In looking around today’s storage market, scale out storage has become a white-hot area of development, with vendors working hard to add this capability to their products to enable customers to grow their data to ever-larger extremes. The direction is almost a requirement, given how even companies in the SMB space need all kinds of capacity and performance as new and different kinds of workloads are taken on, each requiring lots of space and I/O. In this changing era, the single non-expandable array that is simply as island of storage isn’t really a sustainable business model.

Except when it’s just fine, that is.

Consider what is needed in a storage device. It’s a place for organizations to store their files, virtual machines, and whatever else is deemed necessary. It’s also a place where SQL databases will live, Exchange message stores will reside, and SharePoint lists will make their home. All of these workloads have varying requirements in terms of both capacity and performance.

Scale up

In a scale up environment, expansion does not take place in a linear fashion and there is generally relatively limited expansion opportunity. Further,Up1 expansion only takes place in one dimension. In scale up, that dimension is usually capacity. As the organization begins to run out of storage space on an array, an expansion shelf is added that connects to that array and adds additional capacity. However, that capacity is still controlled by the processors in the original array and connects to the network via the network adapters in the original array.

When an organization just needs more capacity, scaling up is a perfectly viable option for expansion. However, administrators need to make sure that the head unit has sufficient CPU to handle the additional workload and that there is enough network capacity to handle additional data traffic.

For vendors, scaling up is pretty easy as most systems have inherent support capacity to manage the extra load. It can also be less expensive for the customer since it just requires buying a shelf of disks and adding it to the existing processing unit. The expansion shelves don’t have their own compute and network capabilities, and there isn’t much in the way of specialized software necessary to make the solution work.

So, if workloads can operate using the head unit’s CPU and network, and only additional capacity is needed, scale up is a good option. Don’t forget: Scale up will also add some additional IOPS, thanks to the addition of new disks.

Scale out

When it comes to sheer expansion capability, scale up only goes so far and scaling up has the potential for exhausting CPU and networking resources Out1since all units share those resources from the head unit. Scaling out, on the other hand, enables organizations to achieve massive scale – petabytes at a time – and with opportunity to support workloads with massive IO loads.

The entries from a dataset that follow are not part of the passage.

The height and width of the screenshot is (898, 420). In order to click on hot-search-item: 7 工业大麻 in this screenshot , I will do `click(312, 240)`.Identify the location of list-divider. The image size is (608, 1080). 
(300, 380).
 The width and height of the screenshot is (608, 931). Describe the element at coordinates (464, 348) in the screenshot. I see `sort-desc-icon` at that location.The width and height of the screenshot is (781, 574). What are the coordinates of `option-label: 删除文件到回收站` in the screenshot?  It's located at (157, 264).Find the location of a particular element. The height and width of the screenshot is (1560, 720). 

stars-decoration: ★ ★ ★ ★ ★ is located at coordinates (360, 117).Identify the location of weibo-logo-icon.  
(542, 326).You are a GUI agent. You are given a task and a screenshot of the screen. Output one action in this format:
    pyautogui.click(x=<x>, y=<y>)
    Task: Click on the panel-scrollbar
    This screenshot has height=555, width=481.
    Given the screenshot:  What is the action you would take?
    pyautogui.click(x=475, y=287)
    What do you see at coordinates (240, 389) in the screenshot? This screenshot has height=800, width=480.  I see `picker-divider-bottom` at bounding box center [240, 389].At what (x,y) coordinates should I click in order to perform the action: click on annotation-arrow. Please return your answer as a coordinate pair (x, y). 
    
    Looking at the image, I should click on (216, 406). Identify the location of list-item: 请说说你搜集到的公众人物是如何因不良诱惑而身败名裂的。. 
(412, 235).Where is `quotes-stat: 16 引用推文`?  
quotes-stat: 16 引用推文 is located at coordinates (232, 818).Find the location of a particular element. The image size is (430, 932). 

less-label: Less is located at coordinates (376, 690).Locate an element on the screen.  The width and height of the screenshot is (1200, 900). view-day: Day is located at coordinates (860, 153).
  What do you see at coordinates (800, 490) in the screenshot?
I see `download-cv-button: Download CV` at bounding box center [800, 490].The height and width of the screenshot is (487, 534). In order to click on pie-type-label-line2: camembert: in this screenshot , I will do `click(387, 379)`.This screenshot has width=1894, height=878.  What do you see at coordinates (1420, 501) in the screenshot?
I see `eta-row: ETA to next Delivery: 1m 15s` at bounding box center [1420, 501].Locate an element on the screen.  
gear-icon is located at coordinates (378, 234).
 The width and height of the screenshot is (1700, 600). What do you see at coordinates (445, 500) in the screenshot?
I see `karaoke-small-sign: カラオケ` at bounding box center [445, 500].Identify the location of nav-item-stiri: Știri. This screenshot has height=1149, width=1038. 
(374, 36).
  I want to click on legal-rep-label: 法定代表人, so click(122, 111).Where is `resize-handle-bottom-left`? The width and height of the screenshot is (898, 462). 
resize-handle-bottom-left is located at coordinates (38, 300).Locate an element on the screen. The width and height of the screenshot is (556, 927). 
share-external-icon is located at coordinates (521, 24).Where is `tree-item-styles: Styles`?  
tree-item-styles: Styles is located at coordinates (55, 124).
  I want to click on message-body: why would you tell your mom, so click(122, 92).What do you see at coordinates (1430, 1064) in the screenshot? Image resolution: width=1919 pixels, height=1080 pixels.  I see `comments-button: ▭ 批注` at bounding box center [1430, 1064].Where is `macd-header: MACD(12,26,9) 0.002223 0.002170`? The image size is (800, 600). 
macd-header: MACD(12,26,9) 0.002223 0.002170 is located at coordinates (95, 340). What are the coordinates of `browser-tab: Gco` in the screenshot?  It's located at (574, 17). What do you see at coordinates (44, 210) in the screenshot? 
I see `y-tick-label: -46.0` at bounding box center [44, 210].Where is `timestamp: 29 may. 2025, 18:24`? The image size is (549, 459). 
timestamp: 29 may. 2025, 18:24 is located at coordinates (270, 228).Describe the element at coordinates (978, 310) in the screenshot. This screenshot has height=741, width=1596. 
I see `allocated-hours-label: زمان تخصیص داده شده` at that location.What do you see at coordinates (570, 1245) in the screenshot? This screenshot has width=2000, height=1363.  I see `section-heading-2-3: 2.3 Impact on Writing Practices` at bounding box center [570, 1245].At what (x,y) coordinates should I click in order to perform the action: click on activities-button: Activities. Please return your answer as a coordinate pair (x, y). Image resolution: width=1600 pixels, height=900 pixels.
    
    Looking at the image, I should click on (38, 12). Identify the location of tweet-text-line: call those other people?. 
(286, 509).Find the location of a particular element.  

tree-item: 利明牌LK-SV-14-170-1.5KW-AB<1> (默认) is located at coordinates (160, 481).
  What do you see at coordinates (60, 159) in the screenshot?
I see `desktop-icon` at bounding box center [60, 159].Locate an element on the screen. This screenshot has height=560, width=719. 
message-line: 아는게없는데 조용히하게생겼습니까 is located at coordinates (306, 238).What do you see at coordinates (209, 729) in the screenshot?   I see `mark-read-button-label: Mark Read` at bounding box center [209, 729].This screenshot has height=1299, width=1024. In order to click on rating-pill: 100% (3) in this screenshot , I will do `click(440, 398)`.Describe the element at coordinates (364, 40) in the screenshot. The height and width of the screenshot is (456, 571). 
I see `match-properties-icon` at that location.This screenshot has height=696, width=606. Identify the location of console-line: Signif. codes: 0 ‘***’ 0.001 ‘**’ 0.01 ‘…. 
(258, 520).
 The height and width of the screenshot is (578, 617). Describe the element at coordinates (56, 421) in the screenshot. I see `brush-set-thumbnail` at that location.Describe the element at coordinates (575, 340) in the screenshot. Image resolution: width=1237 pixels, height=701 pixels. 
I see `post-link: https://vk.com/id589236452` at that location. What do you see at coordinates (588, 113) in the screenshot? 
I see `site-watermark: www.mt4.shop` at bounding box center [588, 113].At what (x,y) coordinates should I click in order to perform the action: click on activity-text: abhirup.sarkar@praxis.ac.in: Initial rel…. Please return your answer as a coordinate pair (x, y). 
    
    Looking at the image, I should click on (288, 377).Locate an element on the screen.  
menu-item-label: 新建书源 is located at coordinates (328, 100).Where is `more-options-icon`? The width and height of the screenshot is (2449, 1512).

But doing scale out right requires extra engineering. Vendors must create the constructs necessary to enable all of the nodes to act as a cohesive, singular whole. With scale up, an organization could deploy a lot of head units, but each would act independently. With scale out, everything works as a single unit, at least to a point. The individual nodes don’t have to be tightly coupled, but there are mechanisms that loosely couple them to ensure coherence between nodes. This is especially important when data is stored across multiple nodes.

Let the customer choose

This week at Storage Field Day 4 in San Jose Nimble Storage demonstrated its Scale to Fit architecture, which allows customers to scale in whatever dimension they need. This is a good move by Nimble, which can now boast limited scale out capability – up to four nodes in a cluster – but each individual node can scale up to four disk shelves. So, a Nimble storage system can now scale to 16 trays of disks in the environment. That certainly expands the market opportunity for Nimble. And, I’m a big believer in solutions that provide the most flexibility for the customer. This solution is certainly a positive step.

Up-out-1

But, Nimble isn’t the only vendor doing this. Although Nutanix is absolutely a scale-out system, its latest offerings, which are differentiated by different resource mixes — one is heavy on storage while another is heavy on compute – let customers scale their environments to fit individual needs. Fully linear scalability is nice in theory, but the real world rarely operates that cleanly. Most often one resource runs out before another. One of the major benefits to some of today’s startups is cost efficiency, and by enabling the customer to choose the resource mix they eliminate waste.

Action Item: For CIOs, make sure you look for solutions that provide you the most flexibility even after the initial sale. You will eventually hit a wall and need to expand the environment. Make sure that you don’t choose something that limits you in ways that are difficult to overcome or that will add new complexity to the environment.